Example Implementation: Jira Connector
The Jira connector uses this pattern extensively. Here are code permalinks:
Internal/Private Stream Definitions (in definitions, NOT in streams:)
__issue_property_keys_substream- Used as parent forissue_properties_stream__custom_issue_fields_substream- Used as parent forissue_custom_field_contexts__issue_custom_field_contexts_substream- Used as parent forissue_custom_field_options__boards_substream- Used as parent for board-related streams__story_points_issue_fields_substream- Used for story points configuration
How It's Used (3-level hierarchy example)
The issue_properties_stream references the internal __issue_property_keys_substream as its parent:
issue_properties_stream:
# ...
retriever:
# ...
partition_router:
type: SubstreamPartitionRouter
parent_stream_configs:
- type: ParentStreamConfig
stream: "#/definitions/__issue_property_keys_substream" # <-- Internal stream referenceThis creates a 3-level hierarchy:
issues_stream(grandparent - exposed)__issue_property_keys_substream(parent - internal, NOT exposed)issue_properties_stream(child - exposed)
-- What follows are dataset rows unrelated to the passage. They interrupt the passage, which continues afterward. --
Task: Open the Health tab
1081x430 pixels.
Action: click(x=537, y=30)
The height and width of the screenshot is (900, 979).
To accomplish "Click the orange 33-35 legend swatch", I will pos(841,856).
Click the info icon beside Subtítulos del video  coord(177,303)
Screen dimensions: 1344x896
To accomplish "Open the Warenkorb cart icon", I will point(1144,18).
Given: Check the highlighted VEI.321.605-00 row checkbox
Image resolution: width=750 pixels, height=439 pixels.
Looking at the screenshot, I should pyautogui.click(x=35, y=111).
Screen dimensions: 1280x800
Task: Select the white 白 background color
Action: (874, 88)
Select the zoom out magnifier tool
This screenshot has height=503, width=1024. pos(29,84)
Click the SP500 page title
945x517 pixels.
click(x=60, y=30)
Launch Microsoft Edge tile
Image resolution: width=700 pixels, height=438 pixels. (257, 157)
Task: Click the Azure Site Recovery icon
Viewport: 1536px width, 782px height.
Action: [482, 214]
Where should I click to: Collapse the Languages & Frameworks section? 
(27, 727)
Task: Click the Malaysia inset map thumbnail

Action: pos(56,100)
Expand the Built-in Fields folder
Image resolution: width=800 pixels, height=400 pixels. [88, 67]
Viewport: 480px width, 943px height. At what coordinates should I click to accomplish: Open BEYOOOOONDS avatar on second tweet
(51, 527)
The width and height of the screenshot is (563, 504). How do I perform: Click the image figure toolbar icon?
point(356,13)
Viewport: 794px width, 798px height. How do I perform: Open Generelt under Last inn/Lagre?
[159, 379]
Top-level streams: Section
The streams section only lists the streams that should be exposed to users - the __-prefixed definitions are intentionally omitted.
Suggested Documentation
Add a section to the YAML Reference or a new "Advanced Patterns" page that documents:
- Pattern: Using stream definitions as internal parent streams
- Use case: Multi-level substream hierarchies where intermediate streams shouldn't be exposed
- Naming convention: The
__prefix convention (optional but recommended for clarity) - Behavior: Streams not listed in
streams:will not be exposed bysource.streams(config)- attempting to sync them will silently no-op - Testing implications: When writing mock server tests, always verify stream names against the
streams:section to avoid testing non-existent streams
Context
This issue was discovered while creating comprehensive mock server tests for the Jira connector (airbytehq/airbyte#70884). The pattern caused confusion when attempting to test issue_property_keys as a stream, only to discover it's an internal-only definition.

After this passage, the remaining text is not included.